I called my sister. I needed somebody else to bounce this off of because I couldn’t even make the numbers work in my head. I mean, the utter dearth of cat ads on craigslist. The one ad for a black cat comes up in Naples, about 45 minutes away. Not the local shelter I’d planned on going to sometime later this week. Then the cat in the ad asking to be saved not existing. The number not working on anything but my cell. And the one cat they had that matched my description has the same name as the cat I’d just said good-bye to a few hours ago. I lay this out for my sister, and she agrees. A black cat named Midnite? Not an odds-stretcher by any means. But combined with all the other stuff? No way. An ad for a nonexistent cat leading me to a shelter in another county on a number I can only reach from my personal cell phone, to a cat with the same name. Long, long long shot, according to my sister.
My sentiments exactly.
“Go,” she said. “Just go. You have to take a shot.”

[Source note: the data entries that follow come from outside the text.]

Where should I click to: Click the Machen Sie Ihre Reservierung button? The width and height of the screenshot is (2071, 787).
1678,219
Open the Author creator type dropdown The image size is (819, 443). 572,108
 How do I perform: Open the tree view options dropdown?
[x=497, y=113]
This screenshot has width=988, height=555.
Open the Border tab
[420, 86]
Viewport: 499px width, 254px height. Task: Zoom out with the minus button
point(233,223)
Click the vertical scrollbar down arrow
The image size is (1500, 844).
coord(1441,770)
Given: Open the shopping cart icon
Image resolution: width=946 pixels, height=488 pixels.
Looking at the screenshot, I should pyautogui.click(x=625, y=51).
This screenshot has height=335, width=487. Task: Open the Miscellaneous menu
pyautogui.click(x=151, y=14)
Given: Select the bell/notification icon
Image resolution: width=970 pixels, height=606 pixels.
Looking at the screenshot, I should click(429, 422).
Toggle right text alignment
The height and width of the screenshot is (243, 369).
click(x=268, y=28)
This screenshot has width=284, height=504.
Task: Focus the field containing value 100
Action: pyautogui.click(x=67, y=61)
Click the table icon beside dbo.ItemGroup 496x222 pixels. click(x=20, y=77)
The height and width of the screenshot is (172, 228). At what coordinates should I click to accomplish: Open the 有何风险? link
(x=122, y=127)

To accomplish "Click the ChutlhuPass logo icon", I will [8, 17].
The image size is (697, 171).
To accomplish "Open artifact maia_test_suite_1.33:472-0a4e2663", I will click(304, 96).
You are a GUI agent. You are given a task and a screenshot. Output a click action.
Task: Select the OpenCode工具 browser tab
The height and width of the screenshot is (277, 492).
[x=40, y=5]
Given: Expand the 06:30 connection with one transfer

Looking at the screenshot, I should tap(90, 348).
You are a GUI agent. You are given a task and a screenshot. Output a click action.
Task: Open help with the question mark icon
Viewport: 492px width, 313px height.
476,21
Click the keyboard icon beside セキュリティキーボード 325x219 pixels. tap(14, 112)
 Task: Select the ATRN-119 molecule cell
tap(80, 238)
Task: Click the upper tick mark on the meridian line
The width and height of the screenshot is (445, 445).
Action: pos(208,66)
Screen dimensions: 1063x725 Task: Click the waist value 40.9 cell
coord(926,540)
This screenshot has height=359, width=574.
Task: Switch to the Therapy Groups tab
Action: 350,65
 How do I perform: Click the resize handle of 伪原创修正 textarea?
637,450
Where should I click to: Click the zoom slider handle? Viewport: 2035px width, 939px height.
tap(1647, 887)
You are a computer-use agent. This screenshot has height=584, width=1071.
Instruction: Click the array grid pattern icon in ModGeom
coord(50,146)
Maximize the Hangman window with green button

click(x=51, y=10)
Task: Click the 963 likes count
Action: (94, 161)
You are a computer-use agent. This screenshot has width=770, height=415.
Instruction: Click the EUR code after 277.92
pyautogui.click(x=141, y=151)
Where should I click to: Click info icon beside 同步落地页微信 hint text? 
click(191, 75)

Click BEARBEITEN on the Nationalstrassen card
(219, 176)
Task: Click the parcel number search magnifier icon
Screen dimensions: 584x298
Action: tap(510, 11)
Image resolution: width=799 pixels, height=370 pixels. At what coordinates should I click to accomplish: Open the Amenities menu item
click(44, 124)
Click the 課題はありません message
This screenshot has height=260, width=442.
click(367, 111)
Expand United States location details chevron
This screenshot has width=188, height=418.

Pam and I pack up Shadow, my surviving feline furball, and go down to meet this critter. And all the way down there, all I can think is, I don’t really believe in signs or omens or stuff like that. I’ve seen and experienced some truly weird stuff in my life, even one or two unexplainable things. But this.
Pictured, is Midnite. On Monday, Pam and I get to go pick her up, micro-chipped, with all her shots, the flea-guard, everything. I don’t think that shelter has ever had an easier placement.
My Mom called later. She felt terrible. She knows how I get when things like this happen. She wanted to know if I was sure about getting another cat. I told her the same thing I tell everyone when talking pets.
“You only get so many chances. You only get so many four legged friends in a lifetime.”
This weekend is Midnite-free for the first time in 15+ years. My loveable rug ornament is gone. A cat I took without hesitating , after my friend Rob told me his grandfather had passed away, and had a black cat. A cat whose first owner had also died. One cat, two owners in a couple of months. This was not a popular cat. No one wanted him.
No one but me. And we spent the last 15+ years together. A third of my life.
I don’t know how everything will go with the new addition to the family. You never can tell with cats. But Shadow and the new Midnite met and did fine, and the dog certainly doesn’t mind cats, so I’m kinda optimistic about the whole thing working out.
If I were an ‘omen’ guy, I’d say it was inevitable. But I’m not.
Today nudged me a little closer, though, to be sure.
Rest well, Midnite. I hope we made you as happy as you made us. Fingers crossed, I’m wrong about the afterlife, and you’ve delivered my message. That’s what I’ll be thinking about when I finally call it a night. Tonight’ll still be rough, but not quite as bad as it could have been.
And there’s one less cat in need of saving.